GIVEN PROBLEM:
Can you turn the rows from the line with "The image size is (751, 879)." to the line with "[x=133, y=352]", both included, into a Markdown table with the columns No. and Text? Skip blank lines and leave the pictures out.
── INPUT RECORDS
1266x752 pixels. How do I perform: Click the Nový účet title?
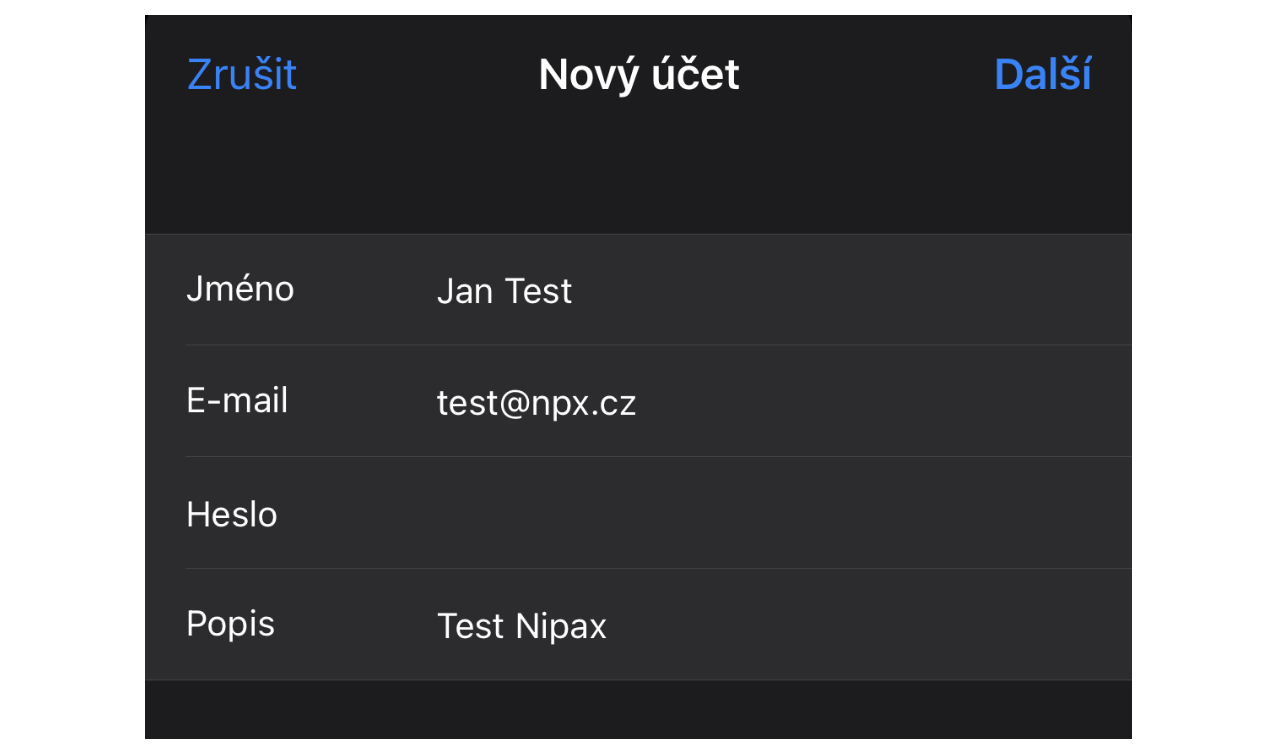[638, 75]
────
── INPUT RECORDS
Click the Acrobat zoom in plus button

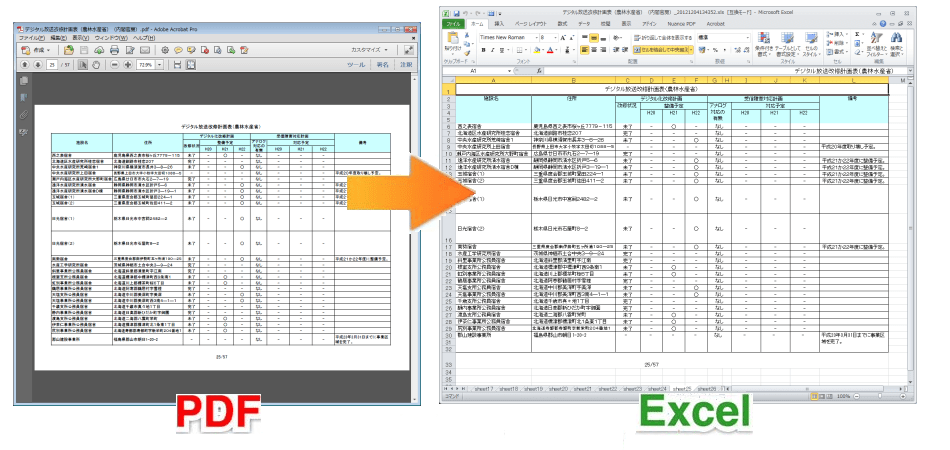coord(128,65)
────
── INPUT RECORDS
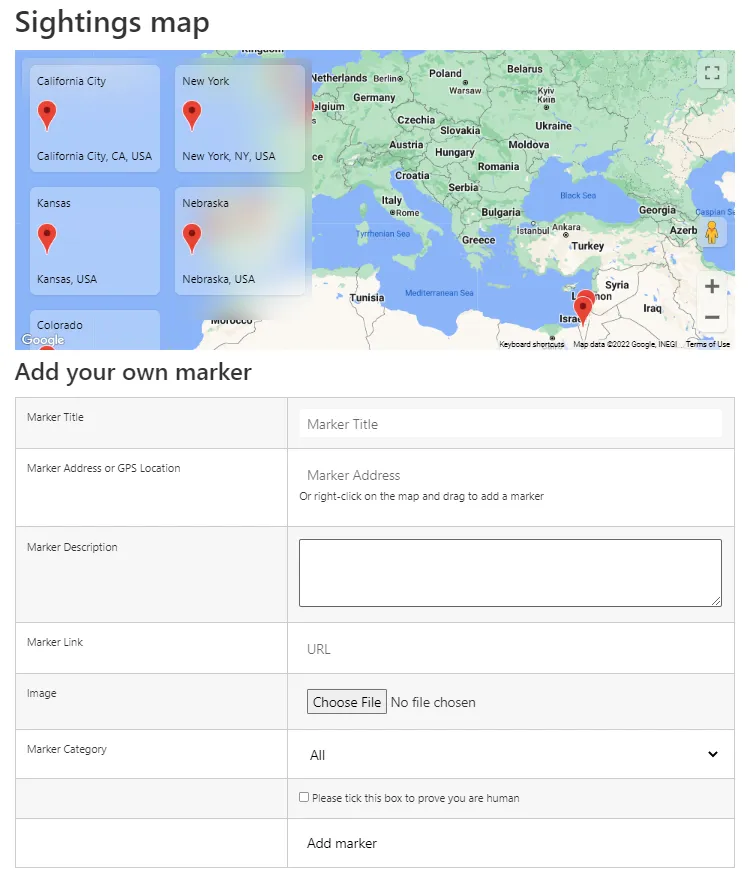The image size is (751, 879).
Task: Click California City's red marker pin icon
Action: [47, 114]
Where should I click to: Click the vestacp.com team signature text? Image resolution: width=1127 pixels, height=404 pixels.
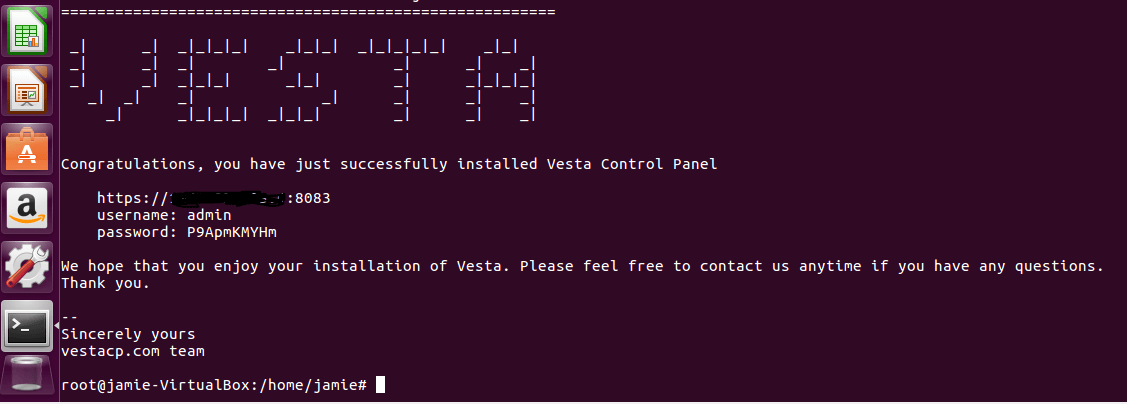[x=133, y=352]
────
SOLUTION TO THIS PROBLEM:
| No. | Text |
|---|---|
| 1 | The image size is (751, 879). |
| 2 | Task: Click California City's red marker pin icon |
| 3 | Action: [47, 114] |
| 4 | Where should I click to: Click the vestacp.com team signature text? Image resolution: width=1127 pixels, height=404 pixels. |
| 5 | [x=133, y=352] |